Miles below my window, the vast sweep of geological time is hastening to some unknown end to which my fellow passengers are unknowing witnesses, but also mute and uncomprehending contributors. For like so much else we take for granted, the emissions of this plane are themselves responsible for some small part of the glacial melt.

But few are looking, and the matter-of-factness before this wonder of the world makes it an awesome mirror to an increasingly broken humanity. The glacier breaks from its ice-white center, now this way now that, like some massive herd of buffalo, hurtling to a cliff, masses splitting off in their own directions, hesitant before thundering and growling over the edge.

Climate change cannot be framed by some iconic photograph, as in the fall of the Twin Towers or the raising of the flag at Iwo Jima. Climate change is everywhere and caused by virtually everything.
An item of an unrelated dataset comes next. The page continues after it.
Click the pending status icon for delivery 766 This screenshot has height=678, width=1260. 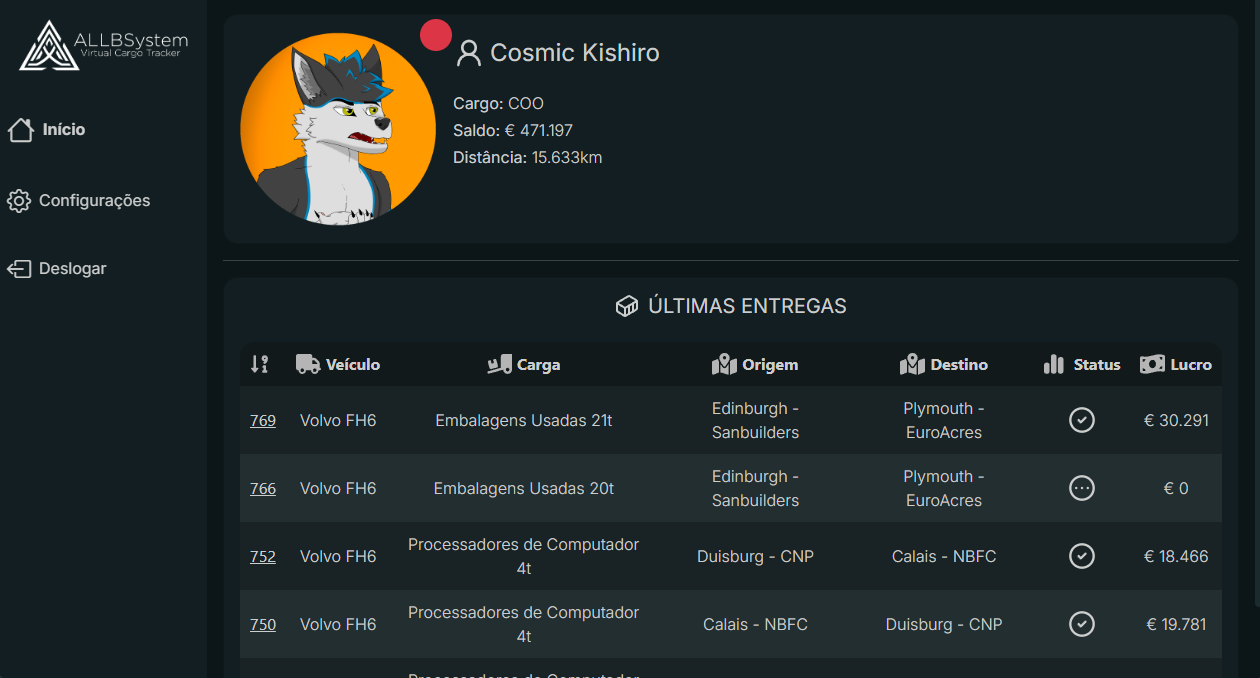1082,488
It is present in the airplane’s turbulence vibrating my bones and in the mists outside the airplane window. But this view from the heavenly kingdom of clouds is as good as any.

Climate change asks that we step back and see things from afar and begin to think in epochal terms. It is a privileged position, comfortably Scandinavian, omnisciently Olympian in its detachment. It calls to mind a reason that, like the ice-sheet itself, is fast collapsing in the world today. But it is an imperial reason, like that of the enlightenment philosophers, that can all-too-easily mask its own contribution to suffering.
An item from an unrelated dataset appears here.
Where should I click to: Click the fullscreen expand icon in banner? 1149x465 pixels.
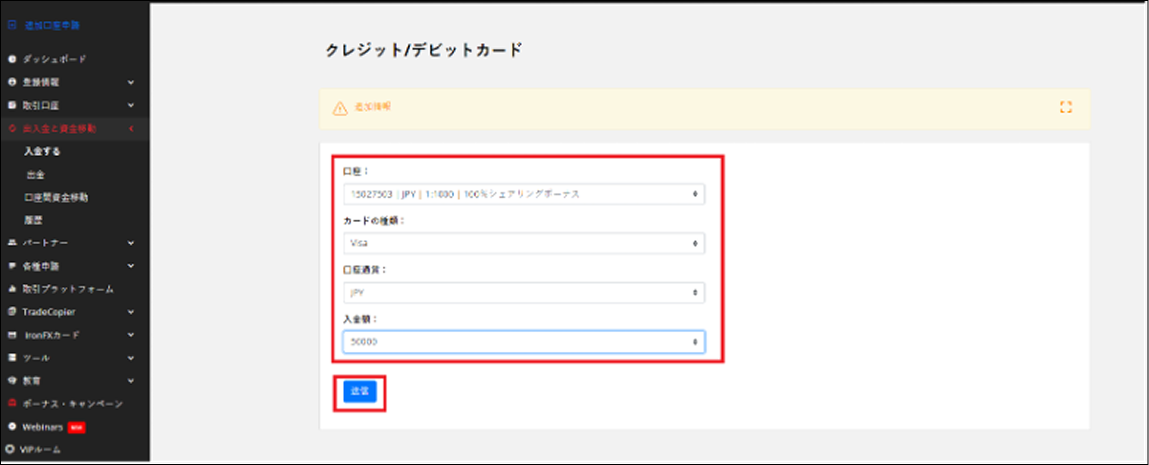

Climate change scars not only the mountains of Greenland but the faces of the Syrians who I recently met in a refugee camp in Greece. Many were undoubtedly victims of the seven-year drought, which collapsed agricultural yields in rural Syria, brought on, in part, by a changing climate. They migrated to the great cities of Aleppo and Damascus, only to confront an inequality that would stoke their rage and, with the explosion of the Arab Spring, break out in revolution. Now their outflow from Syria is like that of the glaciers, vast, epochal, and seemingly unending.

These changes remind me of a most unusual autobiography, An African in Greenland, by Tété Michél Kpomassie, a West African villager, who sees a photo of Greenland, as a child, in the 1950s and dreams of migrating there. After journeying over a decade, across much of Africa and Europe, the rarity of his blackness makes him a sort of celebrity in Greenland. Then this likely subject of anthropological investigation turns his gaze on the Greenlanders and he begins to write about their cultural habits and institutions. It is pure exotica at its best, the native subject turned objective observer, an anthropological reorientation that reveals as much about the imperial gaze as it does its subject.
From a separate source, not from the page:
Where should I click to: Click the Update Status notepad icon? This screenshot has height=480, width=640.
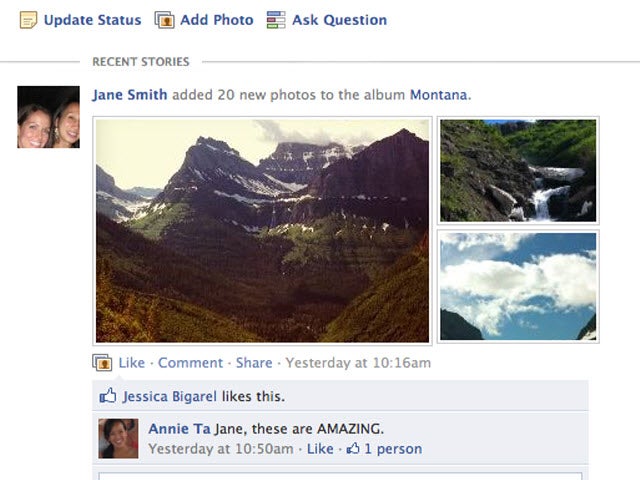[x=28, y=19]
Over the course of the next century, we are likely to see many poorer subjects turned objective observers of the West, as vast historical forces sweep populations across the world. The Syrians will bring their own viewpoint to Europe, much as the Jews did millennia before them. These movements will flow into one another, climate change into revolution, revolution into refugee crisis, refugee crisis into the new global fascism, each a global cause and effect.

Each movement will upend the way we see the world. The eco-philosopher, Timothy Morton, calls them hyper-objects, phenomena whose outline is either too big or too small to see, but which technology and global interconnectedness have made salient. The refugee crisis and climate change can be treated as objects impinging on our lives, but they are too big to grasp in their entirety. And before their greatness, most of us do not know how to respond.

To make sense of them we must see them through a wider lens. But as global crises mount there is a danger our gaze will narrow. For the stress of global crises tends to make people retreat into smaller worlds: fundamentalism, fascism, radical Islamism, eco-romanticism. In this way, climate change may paradoxically undermine the very sense of security needed to understand it. Climate change did not cause the violence in Darfur and Northern Nigeria, but it did play a part. And it is quite possible that as global temperature increase(s), the kind of state failures to which it contributes will make it ever more difficult to find the engaged distance needed to see its totality and act.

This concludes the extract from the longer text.